Dans ce contexte, les Gouvernements successifs se sont bien souvent contentés d'une politique de « rabot », qui se poursuit cette année encore. Sans pour autant remettre en cause l'objectif de rationalisation progressive de ces multiples dispositifs, vos rapporteurs spéciaux soulignent que cette logique de « rabot » présente des inconvénients qui vont croissants à mesure que se poursuit la diminution des crédits :

premièrement, une gestion par le « rabot » ne fait pas, par définition, une politique. Si certains « grands » dispositifs ont ces dernières années été réorganisés afin de gagner en lisibilité et en efficacité, à l'instar du soutien à l'exportation structuré autour de Business France, de Bpifrance et maintenant des chambres de commerce et d'industrie (cf. infra), de tels cas demeurent l'exception plutôt que la règle. Aujourd'hui, les dispositifs du programme 134, trop petits parce que trop nombreux, ne permettent pas au Gouvernement de mener une politique volontariste et clairement identifiée en faveur des PME, du commerce ou de l'artisanat - ou du moins, pas à travers la mission « Économie », dont c'est pourtant la vocation ;

deuxièmement, la logique sous-jacente - quoique non explicite - à cette réduction progressive du format des dispositifs du programme 134 est celle d'un désengagement progressif de l'État en matière d'action économique, notamment en faveur des entreprises de proximité, déléguée aux collectivités territoriales, et d'abord aux communes et aux régions, ces dernières ayant hérité de cette compétence avec la loi n° 2015-991 du 7 août 2015 portant nouvelle organisation territoriale de la République (loi Notre). Or, dans un contexte budgétaire contraint, la capacité des collectivités à assumer correctement ces missions est aujourd'hui incertaine : s'il est souhaitable d'éliminer les doublons entre les collectivités et l'État, cela ne doit pas pour autant conduire à une remise en cause systématique des interventions de l'État - au demeurant d'ampleur modeste - qui peuvent, le cas échéant, être pleinement justifiées à défaut d'une meilleure solution.

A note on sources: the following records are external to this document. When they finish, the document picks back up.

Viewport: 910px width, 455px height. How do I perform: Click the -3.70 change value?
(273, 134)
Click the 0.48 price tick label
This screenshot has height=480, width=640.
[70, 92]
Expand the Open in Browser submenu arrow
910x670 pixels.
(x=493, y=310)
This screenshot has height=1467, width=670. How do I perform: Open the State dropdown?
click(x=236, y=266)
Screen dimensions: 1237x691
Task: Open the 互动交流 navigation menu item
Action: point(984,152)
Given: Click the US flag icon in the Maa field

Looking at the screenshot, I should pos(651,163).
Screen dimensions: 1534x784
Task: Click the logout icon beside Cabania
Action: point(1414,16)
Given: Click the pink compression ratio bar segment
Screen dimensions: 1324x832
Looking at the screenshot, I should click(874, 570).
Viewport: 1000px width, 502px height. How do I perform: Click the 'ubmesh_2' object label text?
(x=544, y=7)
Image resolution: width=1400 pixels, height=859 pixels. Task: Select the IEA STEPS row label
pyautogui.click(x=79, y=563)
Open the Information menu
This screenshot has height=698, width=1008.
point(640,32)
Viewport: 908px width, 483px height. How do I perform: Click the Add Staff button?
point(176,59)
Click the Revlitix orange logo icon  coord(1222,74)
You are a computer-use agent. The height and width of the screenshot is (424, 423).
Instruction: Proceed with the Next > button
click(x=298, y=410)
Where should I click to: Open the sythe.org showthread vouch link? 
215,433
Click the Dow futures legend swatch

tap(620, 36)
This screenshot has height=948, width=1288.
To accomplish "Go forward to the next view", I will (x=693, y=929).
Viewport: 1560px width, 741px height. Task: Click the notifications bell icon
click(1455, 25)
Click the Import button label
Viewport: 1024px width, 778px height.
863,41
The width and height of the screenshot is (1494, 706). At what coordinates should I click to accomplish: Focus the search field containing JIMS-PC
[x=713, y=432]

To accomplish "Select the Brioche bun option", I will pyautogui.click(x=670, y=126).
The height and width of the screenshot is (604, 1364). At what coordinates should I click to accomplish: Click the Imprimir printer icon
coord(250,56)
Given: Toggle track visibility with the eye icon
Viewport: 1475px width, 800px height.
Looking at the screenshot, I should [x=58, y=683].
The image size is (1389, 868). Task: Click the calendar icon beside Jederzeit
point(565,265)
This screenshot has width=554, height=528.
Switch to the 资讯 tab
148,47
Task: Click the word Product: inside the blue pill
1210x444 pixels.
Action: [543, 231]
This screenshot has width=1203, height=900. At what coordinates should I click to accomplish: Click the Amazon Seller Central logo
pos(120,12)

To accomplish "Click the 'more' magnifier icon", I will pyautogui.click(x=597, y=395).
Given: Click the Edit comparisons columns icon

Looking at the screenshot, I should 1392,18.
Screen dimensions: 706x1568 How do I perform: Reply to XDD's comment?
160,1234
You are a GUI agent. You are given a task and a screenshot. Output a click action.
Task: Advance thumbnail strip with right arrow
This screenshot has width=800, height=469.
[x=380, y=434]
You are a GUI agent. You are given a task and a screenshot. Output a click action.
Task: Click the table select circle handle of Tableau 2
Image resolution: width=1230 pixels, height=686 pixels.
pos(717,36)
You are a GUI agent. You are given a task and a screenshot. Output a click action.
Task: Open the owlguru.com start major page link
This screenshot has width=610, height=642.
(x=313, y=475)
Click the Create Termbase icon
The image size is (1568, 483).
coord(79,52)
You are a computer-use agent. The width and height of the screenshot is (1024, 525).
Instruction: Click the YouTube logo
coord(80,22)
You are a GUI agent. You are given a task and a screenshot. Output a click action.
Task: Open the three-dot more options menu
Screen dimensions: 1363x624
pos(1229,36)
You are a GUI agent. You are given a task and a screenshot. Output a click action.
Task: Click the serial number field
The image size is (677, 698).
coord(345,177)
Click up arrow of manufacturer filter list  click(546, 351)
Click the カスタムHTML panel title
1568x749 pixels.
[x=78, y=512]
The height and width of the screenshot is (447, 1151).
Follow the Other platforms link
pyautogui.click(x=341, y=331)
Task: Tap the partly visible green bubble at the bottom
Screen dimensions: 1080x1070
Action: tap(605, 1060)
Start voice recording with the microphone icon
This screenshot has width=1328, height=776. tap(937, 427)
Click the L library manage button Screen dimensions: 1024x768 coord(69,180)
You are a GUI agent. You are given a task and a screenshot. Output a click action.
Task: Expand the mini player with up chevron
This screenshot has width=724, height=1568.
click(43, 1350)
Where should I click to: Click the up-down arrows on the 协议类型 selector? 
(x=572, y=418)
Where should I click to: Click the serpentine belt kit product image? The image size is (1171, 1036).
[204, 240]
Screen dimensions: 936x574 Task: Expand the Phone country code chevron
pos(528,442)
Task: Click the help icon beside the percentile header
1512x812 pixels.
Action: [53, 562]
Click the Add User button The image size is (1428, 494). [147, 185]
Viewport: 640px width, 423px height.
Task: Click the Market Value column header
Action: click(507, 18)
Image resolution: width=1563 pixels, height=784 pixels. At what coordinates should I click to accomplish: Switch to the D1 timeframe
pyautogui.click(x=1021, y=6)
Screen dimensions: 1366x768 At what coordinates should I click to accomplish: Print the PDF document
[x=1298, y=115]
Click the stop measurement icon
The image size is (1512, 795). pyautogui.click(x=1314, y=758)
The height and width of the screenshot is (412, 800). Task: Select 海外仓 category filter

L'exemple le plus significatif à cet égard est celui du Fonds d'intervention pour la sauvegarde de l'artisanat et du commerce (Fisac).


* 3 Créée en 2015, la compensation carbone était initialement rattachée au le programme 345 « Service public de l'énergie » de la mission « Écologie, développement et mobilités durables ».

* 4 Le contrat d'entreprise signé entre l'État et la Poste le 1er janvier 2018 a succédé au contrat d'entreprise qui couvrait la période 2013-2017. Il fixe le montant de la compensation de l'État pour les trois prochaines années.